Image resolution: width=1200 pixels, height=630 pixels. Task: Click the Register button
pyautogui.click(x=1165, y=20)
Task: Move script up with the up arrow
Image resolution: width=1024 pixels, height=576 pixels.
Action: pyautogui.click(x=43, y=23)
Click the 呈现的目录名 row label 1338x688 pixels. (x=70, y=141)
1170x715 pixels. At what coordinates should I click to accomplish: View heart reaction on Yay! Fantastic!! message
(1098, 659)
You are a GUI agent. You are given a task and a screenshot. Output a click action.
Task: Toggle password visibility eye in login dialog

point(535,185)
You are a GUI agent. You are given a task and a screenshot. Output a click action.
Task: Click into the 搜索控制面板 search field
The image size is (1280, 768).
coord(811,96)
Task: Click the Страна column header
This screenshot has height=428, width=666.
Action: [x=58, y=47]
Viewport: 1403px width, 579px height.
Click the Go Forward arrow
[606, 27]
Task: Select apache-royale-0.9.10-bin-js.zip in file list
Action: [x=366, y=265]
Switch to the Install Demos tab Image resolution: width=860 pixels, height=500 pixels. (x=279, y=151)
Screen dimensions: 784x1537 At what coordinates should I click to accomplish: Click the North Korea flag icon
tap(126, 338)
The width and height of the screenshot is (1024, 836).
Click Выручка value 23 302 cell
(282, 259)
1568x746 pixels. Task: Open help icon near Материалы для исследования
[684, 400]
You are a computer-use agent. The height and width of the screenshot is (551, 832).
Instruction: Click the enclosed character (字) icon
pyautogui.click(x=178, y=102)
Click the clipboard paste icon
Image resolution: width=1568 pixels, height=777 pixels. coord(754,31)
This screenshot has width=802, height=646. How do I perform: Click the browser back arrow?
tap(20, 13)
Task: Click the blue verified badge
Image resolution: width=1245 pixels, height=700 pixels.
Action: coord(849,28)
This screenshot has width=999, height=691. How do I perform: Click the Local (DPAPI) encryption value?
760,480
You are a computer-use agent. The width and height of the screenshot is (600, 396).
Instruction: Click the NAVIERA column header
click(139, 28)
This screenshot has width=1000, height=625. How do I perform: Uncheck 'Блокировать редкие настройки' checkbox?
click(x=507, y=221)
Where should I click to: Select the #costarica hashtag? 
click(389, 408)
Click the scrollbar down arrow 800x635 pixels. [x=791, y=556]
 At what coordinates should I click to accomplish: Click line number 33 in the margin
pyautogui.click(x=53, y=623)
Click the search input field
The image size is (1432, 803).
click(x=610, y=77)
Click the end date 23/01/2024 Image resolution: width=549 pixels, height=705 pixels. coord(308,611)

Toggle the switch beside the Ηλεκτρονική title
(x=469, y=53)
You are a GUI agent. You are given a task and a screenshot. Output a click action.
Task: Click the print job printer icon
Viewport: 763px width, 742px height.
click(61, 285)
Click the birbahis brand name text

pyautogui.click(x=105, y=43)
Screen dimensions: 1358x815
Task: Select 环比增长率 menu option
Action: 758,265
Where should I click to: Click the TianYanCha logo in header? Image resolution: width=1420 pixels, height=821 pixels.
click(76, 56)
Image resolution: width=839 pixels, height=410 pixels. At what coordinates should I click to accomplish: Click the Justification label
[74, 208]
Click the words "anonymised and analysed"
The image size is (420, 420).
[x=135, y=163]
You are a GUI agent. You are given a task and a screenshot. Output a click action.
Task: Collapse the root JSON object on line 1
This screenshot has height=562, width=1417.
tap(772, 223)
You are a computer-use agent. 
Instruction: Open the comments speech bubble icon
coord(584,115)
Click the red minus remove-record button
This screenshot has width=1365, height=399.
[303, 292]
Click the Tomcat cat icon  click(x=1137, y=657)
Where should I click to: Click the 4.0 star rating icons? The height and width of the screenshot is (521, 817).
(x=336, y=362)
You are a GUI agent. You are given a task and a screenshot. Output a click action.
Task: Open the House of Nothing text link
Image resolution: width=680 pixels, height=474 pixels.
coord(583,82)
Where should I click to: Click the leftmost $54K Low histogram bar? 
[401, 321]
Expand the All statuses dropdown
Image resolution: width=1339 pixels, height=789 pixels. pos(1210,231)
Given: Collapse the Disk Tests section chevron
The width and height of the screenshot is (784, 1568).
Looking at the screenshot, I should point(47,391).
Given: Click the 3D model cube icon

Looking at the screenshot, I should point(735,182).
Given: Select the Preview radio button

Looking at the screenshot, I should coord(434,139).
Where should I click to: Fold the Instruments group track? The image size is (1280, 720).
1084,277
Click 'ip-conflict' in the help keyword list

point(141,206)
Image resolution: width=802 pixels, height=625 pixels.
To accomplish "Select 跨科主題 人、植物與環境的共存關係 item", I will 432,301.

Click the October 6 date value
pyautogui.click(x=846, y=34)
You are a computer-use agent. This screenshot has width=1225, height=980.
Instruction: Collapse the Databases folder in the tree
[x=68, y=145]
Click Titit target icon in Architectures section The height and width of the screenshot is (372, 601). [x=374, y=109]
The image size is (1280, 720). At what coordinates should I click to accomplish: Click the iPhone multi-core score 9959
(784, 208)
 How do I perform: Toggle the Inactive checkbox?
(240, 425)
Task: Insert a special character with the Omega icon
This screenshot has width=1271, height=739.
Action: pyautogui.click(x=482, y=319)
○ ○ ○
Required work
Where a line of the records has the string "search", copy that line.

Solution for this task
Task: Click into the 搜索控制面板 search field
Click the search input field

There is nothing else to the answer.